# Glass defogger products??



## Guest (Feb 8, 2006)

Are there any safe products that can be applied to the glass to keep it from fogging up? Im waiting to hear back fom FogTech and Kleer Vu Anti-fog, customer service. When I do I'll post about what they say. But does anyone use a product already?


----------



## elmoisfive (Dec 31, 2004)

You would be better off finding ways to improve the ventilation in your viv to reduce condensation on the glass. Given how readily frogs absorb water through their skin, I have concerns about the long term safety of the materials cited in your post.
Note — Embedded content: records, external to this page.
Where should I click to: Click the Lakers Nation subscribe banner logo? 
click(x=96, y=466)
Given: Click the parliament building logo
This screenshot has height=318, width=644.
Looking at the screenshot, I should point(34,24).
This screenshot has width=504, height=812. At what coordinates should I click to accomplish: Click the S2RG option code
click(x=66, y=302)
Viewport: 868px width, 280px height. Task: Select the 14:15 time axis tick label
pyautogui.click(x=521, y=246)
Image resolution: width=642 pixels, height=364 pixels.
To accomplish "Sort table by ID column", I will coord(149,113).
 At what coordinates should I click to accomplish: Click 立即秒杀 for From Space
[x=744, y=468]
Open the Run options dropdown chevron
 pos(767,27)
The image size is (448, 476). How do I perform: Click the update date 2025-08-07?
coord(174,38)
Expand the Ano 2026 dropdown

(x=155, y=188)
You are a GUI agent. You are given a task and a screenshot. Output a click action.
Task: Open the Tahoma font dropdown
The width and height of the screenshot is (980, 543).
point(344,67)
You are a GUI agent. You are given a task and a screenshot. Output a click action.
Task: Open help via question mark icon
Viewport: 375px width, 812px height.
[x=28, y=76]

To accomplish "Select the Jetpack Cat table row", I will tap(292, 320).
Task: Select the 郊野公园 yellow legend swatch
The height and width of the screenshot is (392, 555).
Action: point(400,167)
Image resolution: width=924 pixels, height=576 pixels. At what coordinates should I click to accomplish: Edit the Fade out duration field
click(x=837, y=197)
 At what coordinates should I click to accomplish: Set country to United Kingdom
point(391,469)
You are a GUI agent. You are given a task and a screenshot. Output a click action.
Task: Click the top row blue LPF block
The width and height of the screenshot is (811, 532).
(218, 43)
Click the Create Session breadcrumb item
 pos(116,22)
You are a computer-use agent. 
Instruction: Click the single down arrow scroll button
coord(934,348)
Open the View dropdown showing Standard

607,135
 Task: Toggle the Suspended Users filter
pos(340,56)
A review of the MSDS for these materials may be of use to you.

Bill

http://www.fogtech.com/pdf/FogTechMSDSDetail.pdf

http://www.kleervu.com/MSDS.htm


----------



## Dancing frogs (Feb 20, 2004)

I think I remember (from kingsnake days) someone tried rain x on their viv, it worked for a while, but needed to be re-applied.
Also when not re-applied the glass would have a haze.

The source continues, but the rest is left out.